Palestinian president Mahmoud Abbas would support a five-year Israeli withdrawal from the West Bank provided a NATO force is deployed to ensure security, the New York Times has reported.
Abbas, in an interview published by the paper on Sunday, shifted from his insistence on a three-year time frame for Israel's withdrawal from occupied territories under any future peace deal.
"At the end of five years my country will be clean of occupation," Abbas said, insisting however that NATO forces should be deployed during this period to undertake cross-border security and anti-terrorism duties.
"For a long time, and wherever they want, not only on the eastern borders, but also on the western borders, everywhere," NATO could be stationed, he said.
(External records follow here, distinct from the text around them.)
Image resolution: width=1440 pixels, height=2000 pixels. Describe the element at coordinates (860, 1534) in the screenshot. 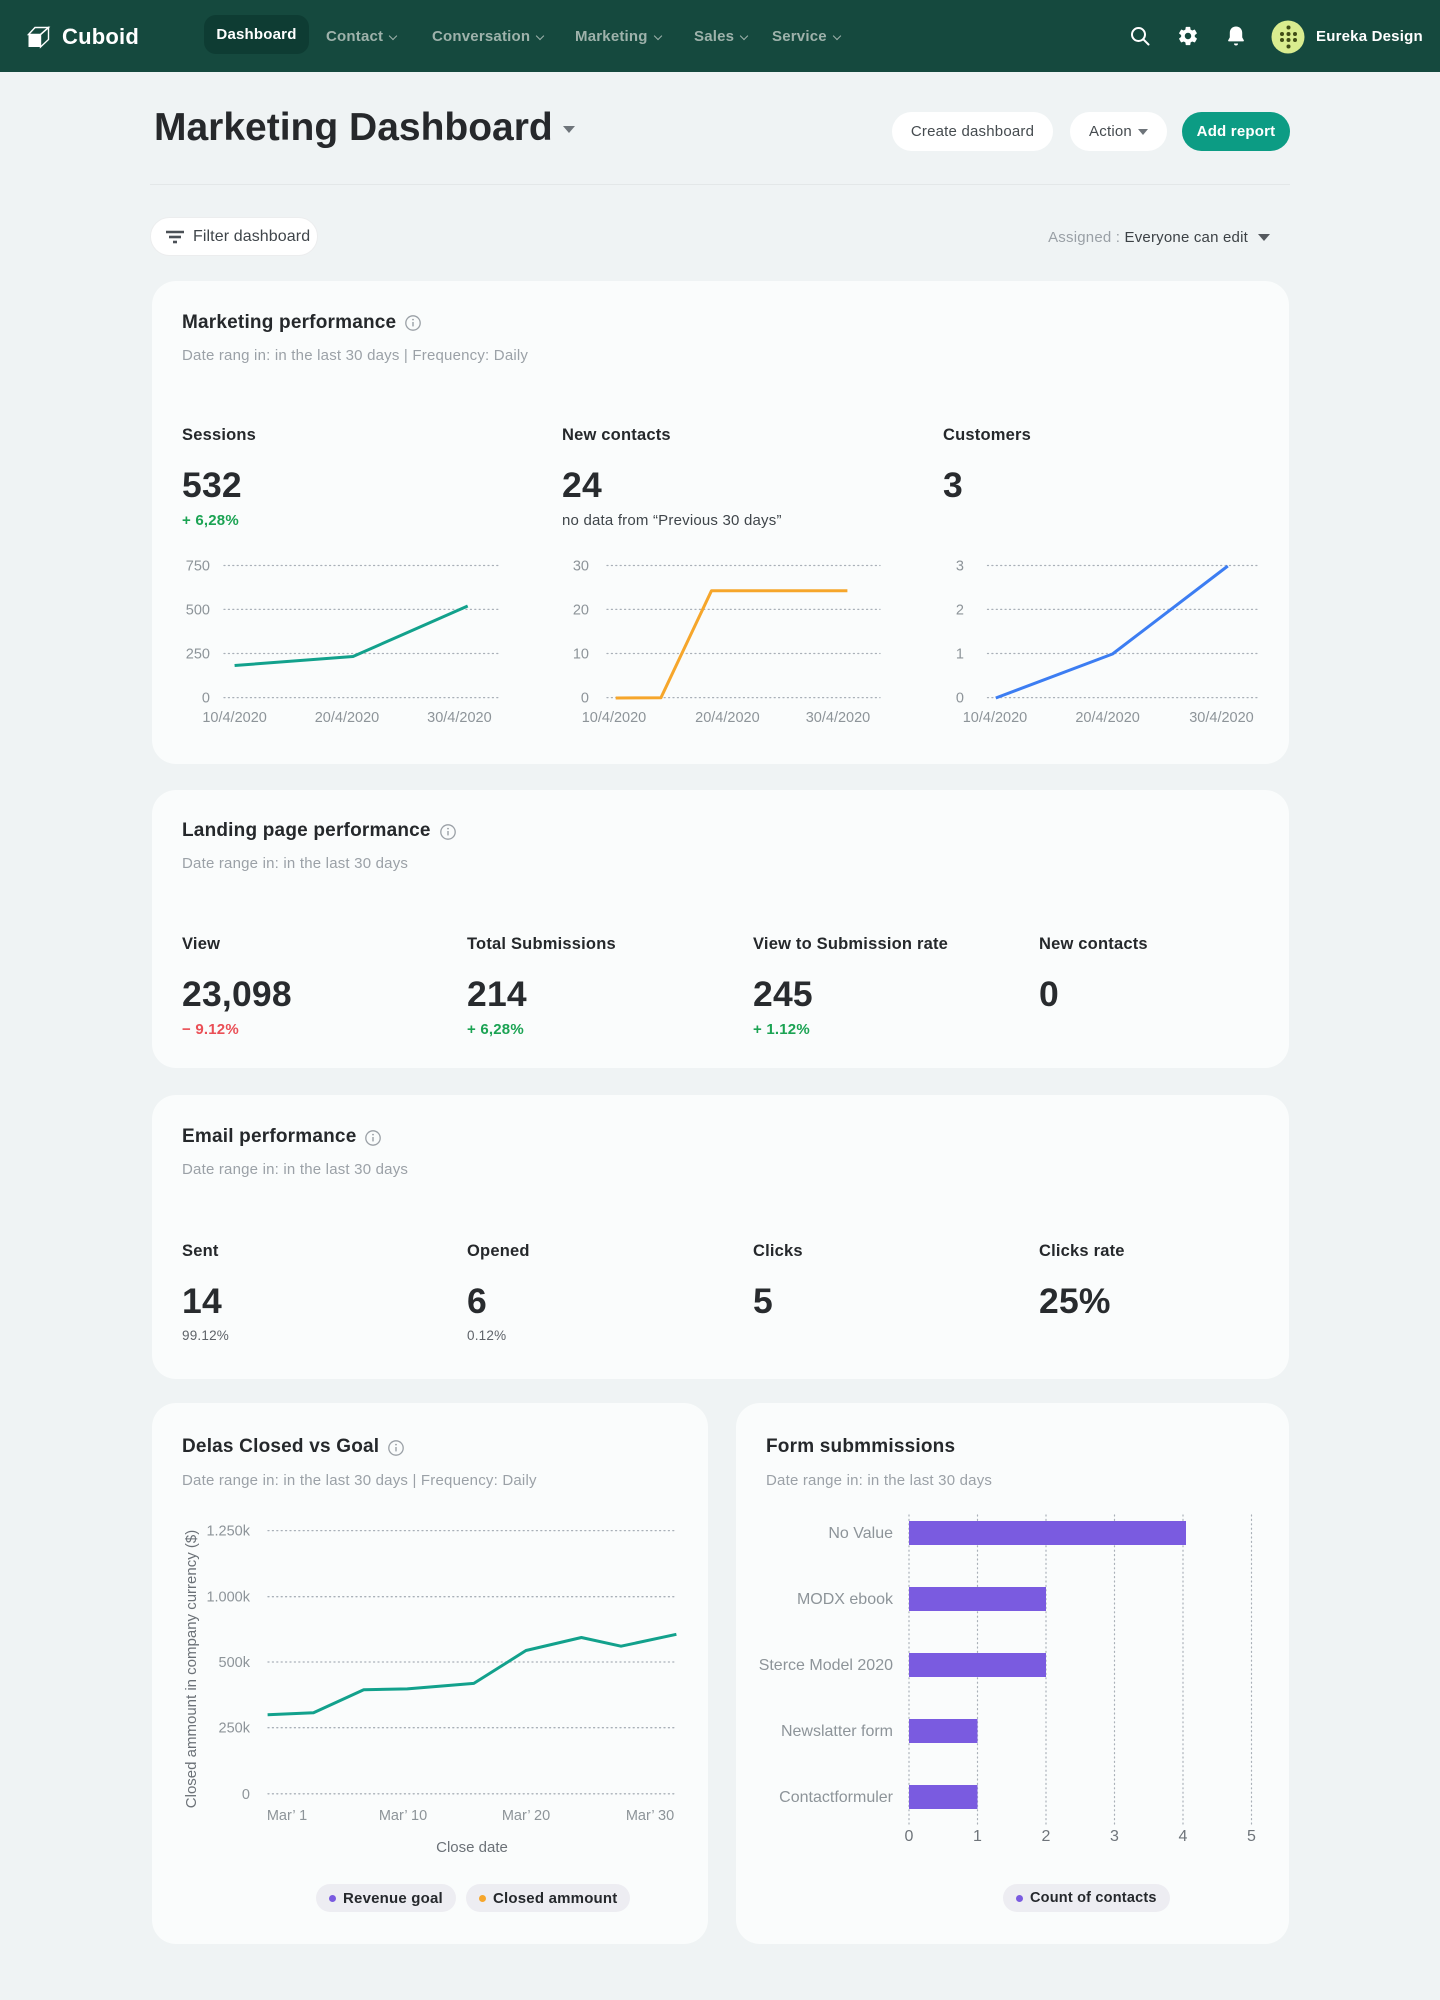

I see `svg-text: No Value` at that location.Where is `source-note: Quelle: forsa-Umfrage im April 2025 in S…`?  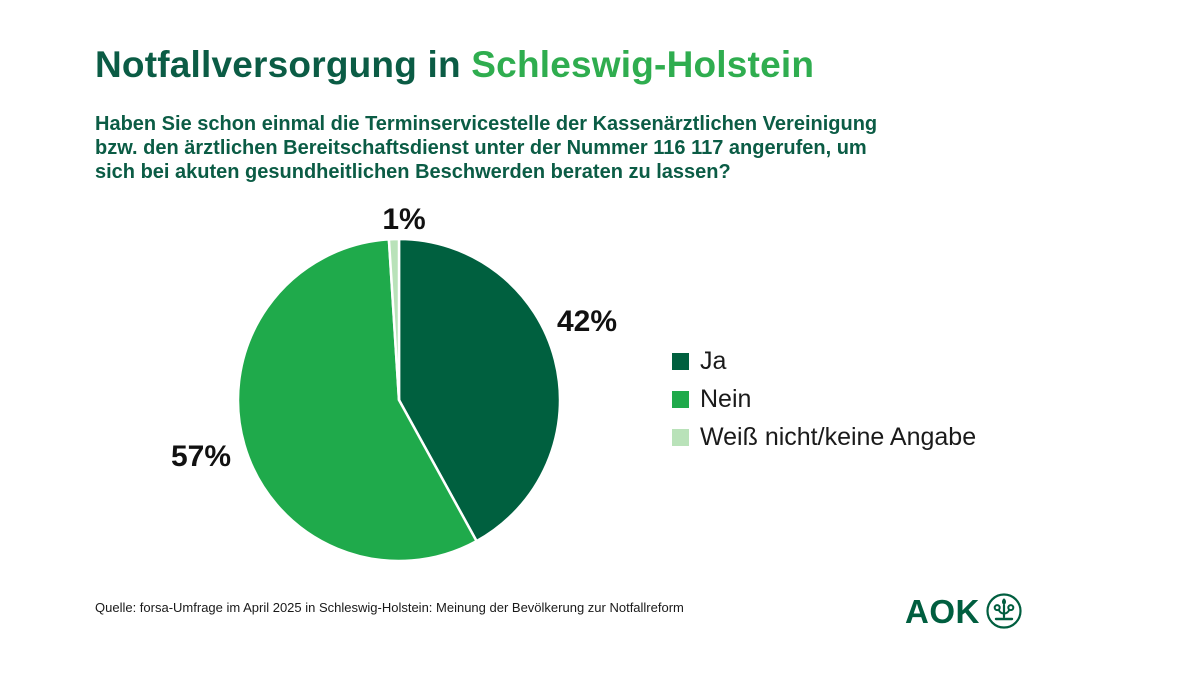
source-note: Quelle: forsa-Umfrage im April 2025 in S… is located at coordinates (390, 608).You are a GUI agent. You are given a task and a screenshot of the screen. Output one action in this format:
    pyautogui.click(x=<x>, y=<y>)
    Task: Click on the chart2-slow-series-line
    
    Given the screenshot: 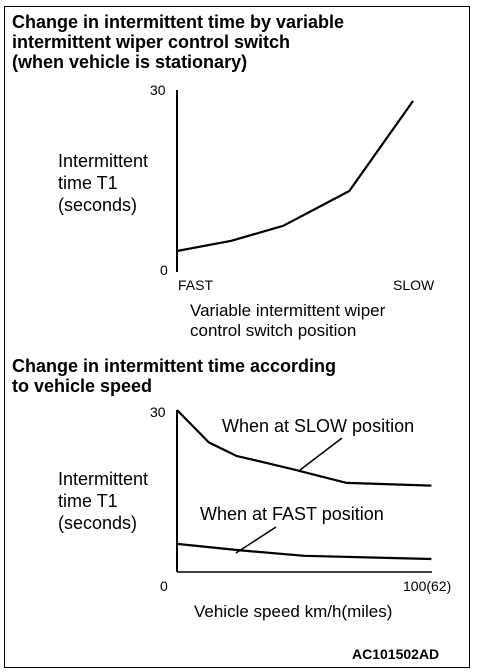 What is the action you would take?
    pyautogui.click(x=304, y=448)
    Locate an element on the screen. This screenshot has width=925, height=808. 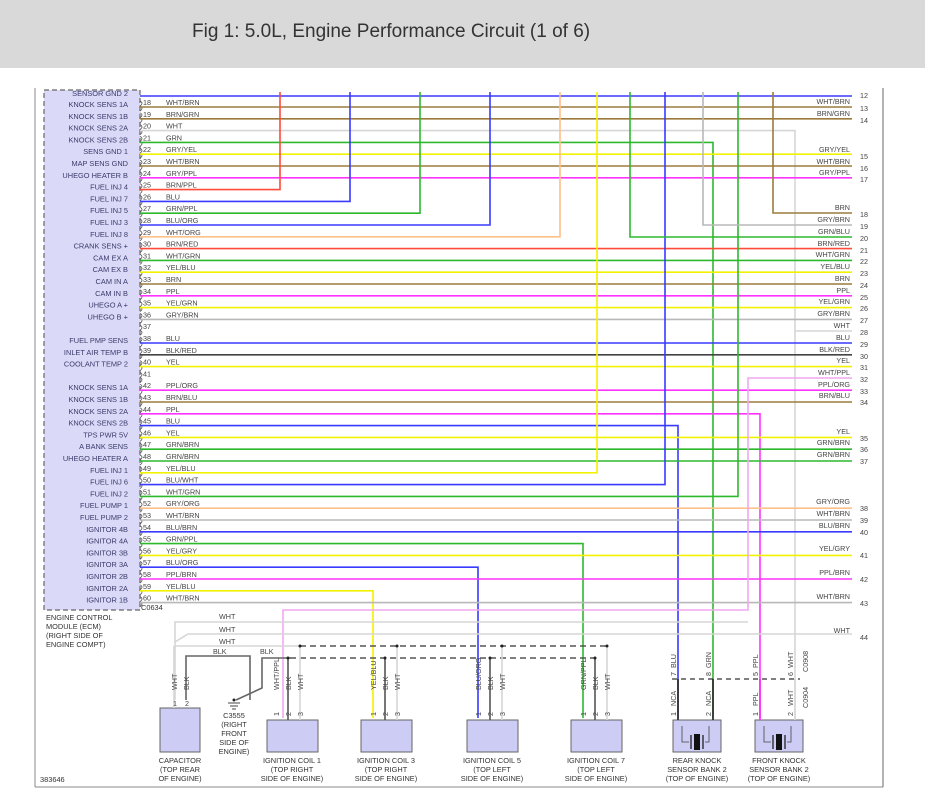
wire-color-label: YEL is located at coordinates (173, 432). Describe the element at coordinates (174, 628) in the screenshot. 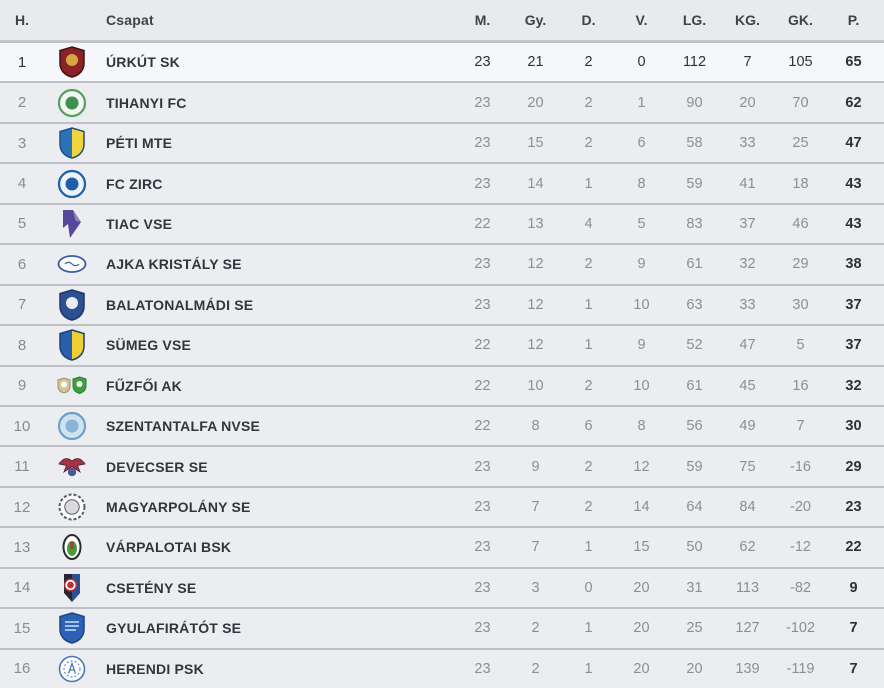

I see `team-name: GYULAFIRÁTÓT SE` at that location.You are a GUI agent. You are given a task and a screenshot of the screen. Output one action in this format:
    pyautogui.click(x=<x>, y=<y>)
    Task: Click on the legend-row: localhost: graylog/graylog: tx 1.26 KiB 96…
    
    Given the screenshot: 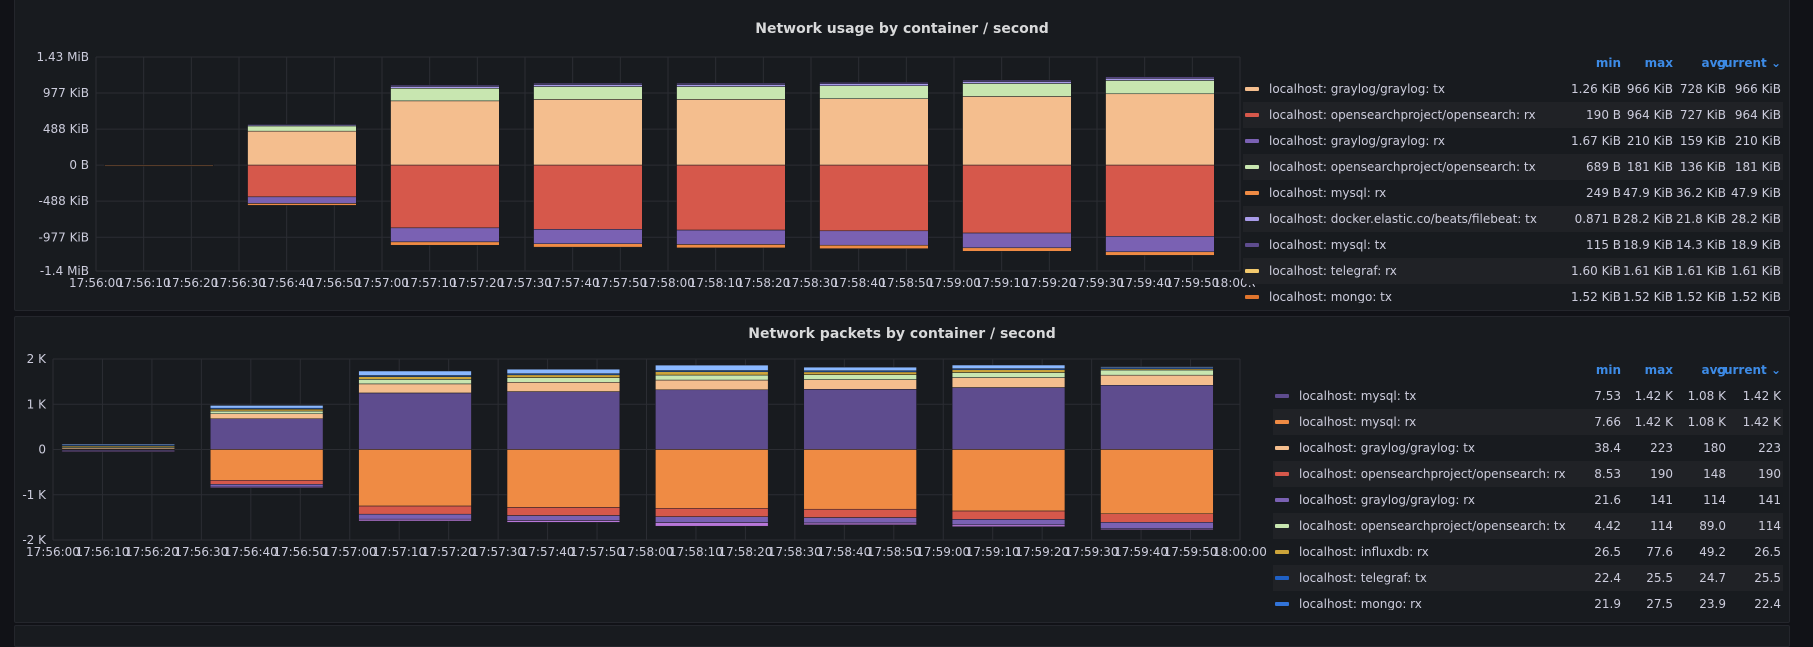 What is the action you would take?
    pyautogui.click(x=1513, y=89)
    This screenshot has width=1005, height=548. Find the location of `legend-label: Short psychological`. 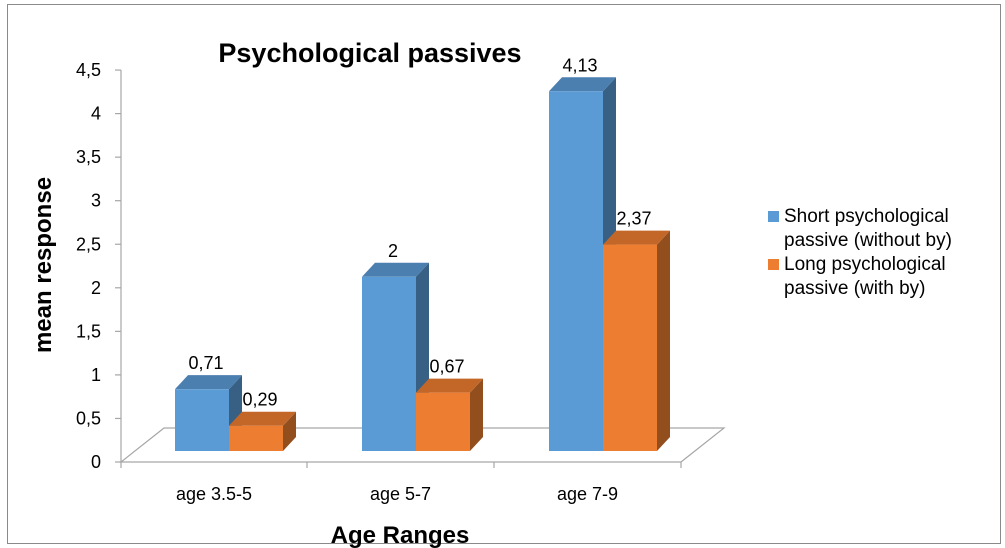

legend-label: Short psychological is located at coordinates (866, 216).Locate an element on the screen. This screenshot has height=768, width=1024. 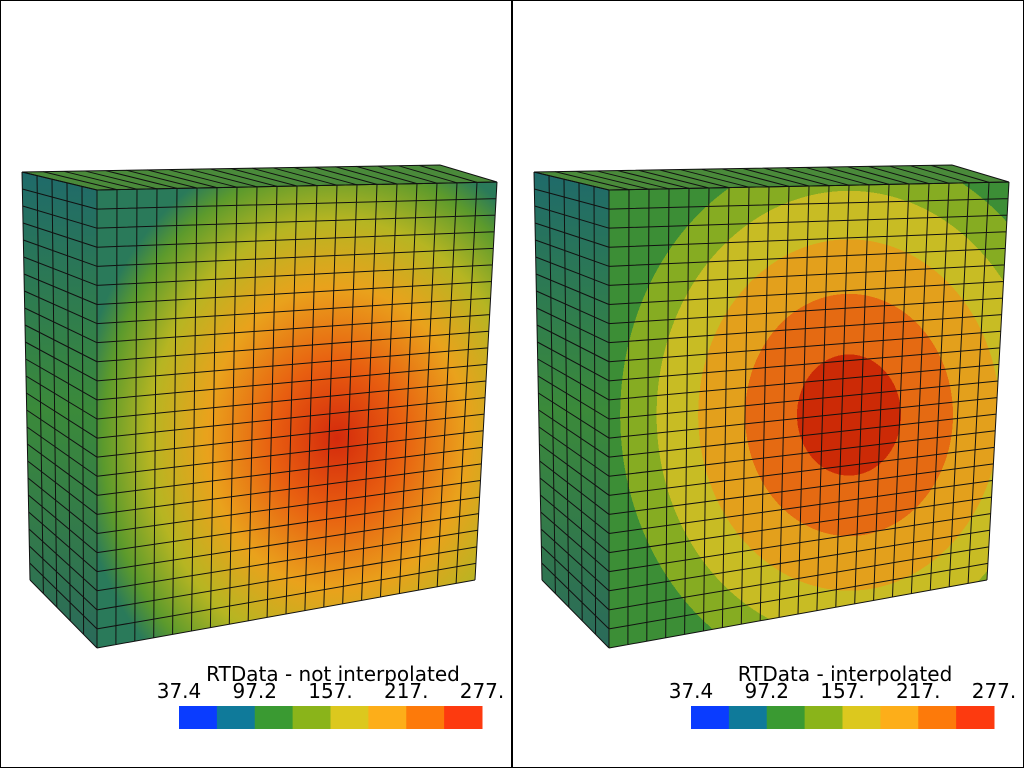
colorbar-title: RTData - interpolated is located at coordinates (846, 674).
"The third party can stay. They can stay to reassure the Israelis, and to protect us."
Abbas's comments came as the United States tries to coax Israel and the Palestinians into ending a decades-old conflict and bringing about a two-state solution.
But U.S.-backed peace talks are faltering over a number of seemingly irreconcilable issues, including that of security arrangements in a future Palestinian state.
Israel insists it be allowed to maintain a long-term military presence, notably in the Jordan Valley, where the West Bank borders Jordan.
But the Palestinians demand that Israel withdraw entirely to make way for an international force.
The Palestinians would only have a police force and no army under a final status agreement, Abbas said, so a NATO force would undertake anti-terrorism and cross-border security tasks.
"We will be demilitarized," Abbas told the Times. "Do you think we have any illusion that we can have any security if the Israelis do not feel they have security?"